The other way the company hopes to lower the cost is by increasing the density of wind-harvesting equipment. Large turbines need to be spaced far apart so their wakes don’t disrupt the productivity of other turbines downwind. AirLoom’s shorter blades mean each track can be placed closer together, potentially boosting the energy density anywhere from twice to ten times more than traditional wind farms.

“In the Midwest, you have these mile-square plots of farmland. There’s no reason why we couldn’t do a full-mile frontage across that land,” Rickner said. The grid connection could happen at the roadside, minimizing disruption to a farmer’s or rancher’s land.

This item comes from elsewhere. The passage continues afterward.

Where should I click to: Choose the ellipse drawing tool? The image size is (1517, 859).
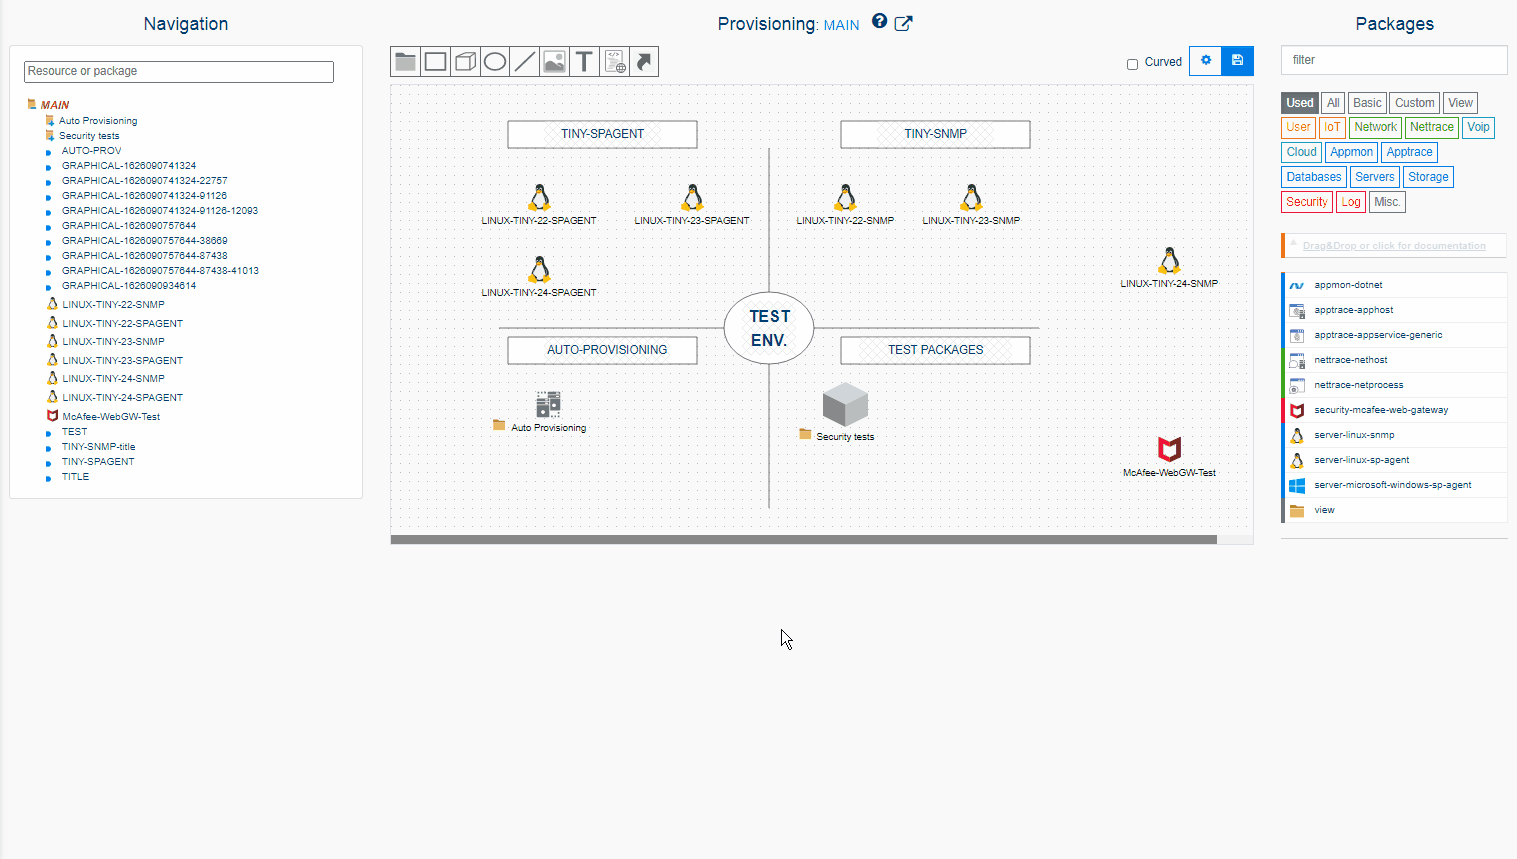[x=495, y=62]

The company still has some tests to run before that happens, of course. Rickner is aiming to complete a 1-megawatt pilot in 2026, followed by a 10-megawatt or larger installation. The U.S. Department of Defense has also expressed interest since the system could be modular enough for soldiers to install at forward operating bases.

It all sounds promising, but AirLoom has a steep road ahead. Plenty of alternative wind technologies have been developed over the years, but none has been able to unseat the traditional, three-bladed turbine. Still, there’s no harm in trying, and Rickner’s experience helping to run Makani appears to have made him sensitive to taking too many risks along the way.

It’s likely that AirLoom will be able to get its pilot up and running. Whether it attracts large customers is less a problem of technical accomplishment and more related to risk. Can the company’s tracks withstand 24/7 operation in harsh conditions? Will an installation’s operations and maintenance costs be less than existing wind farms’? The answers to those questions will likely dictate AirLoom’s ultimate success.

Well, that and interest rates. The fact that the company is seeking solutions from existing industries will certainly reduce the company’s risk profile. It might be enough to help them reinvent the wind farm in the process.